Check every line of the data below for "agent". Copy each one that has it.

▸ **Information supplied**
☆ ☆ ☆ ☆
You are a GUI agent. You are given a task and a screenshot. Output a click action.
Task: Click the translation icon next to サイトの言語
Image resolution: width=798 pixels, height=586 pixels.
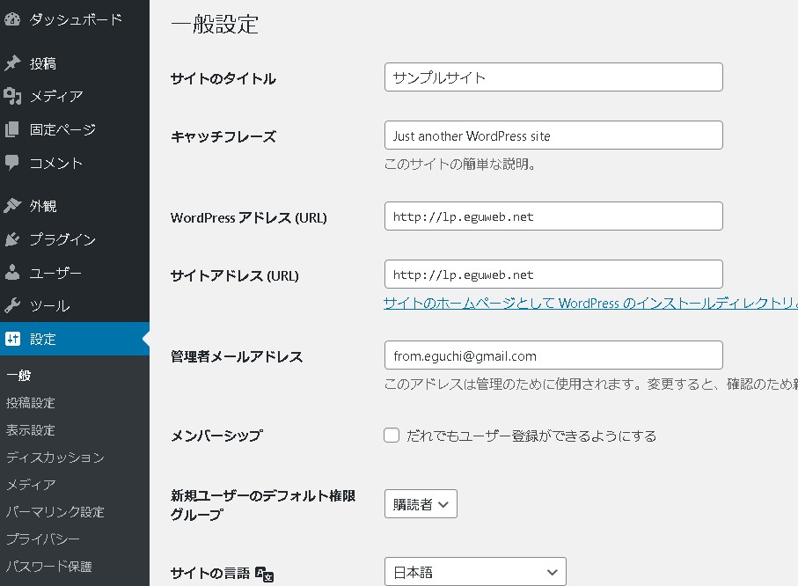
☆ ☆ ☆ ☆
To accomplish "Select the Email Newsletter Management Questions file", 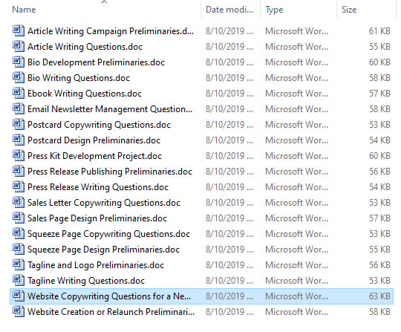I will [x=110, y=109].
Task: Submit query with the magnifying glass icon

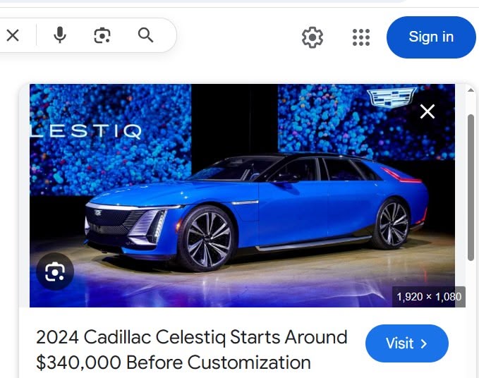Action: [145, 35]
☆ ☆ ☆ ☆
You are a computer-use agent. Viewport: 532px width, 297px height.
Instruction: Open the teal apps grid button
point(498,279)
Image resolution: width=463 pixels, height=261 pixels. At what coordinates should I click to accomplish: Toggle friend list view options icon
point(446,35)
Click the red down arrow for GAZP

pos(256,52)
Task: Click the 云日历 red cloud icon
☆ ☆ ☆ ☆
▸ **Solution for this problem**
You are a GUI agent. You are given a task and a screenshot. Output a click action.
You are a computer-use agent. Viewport: 532px width, 297px height.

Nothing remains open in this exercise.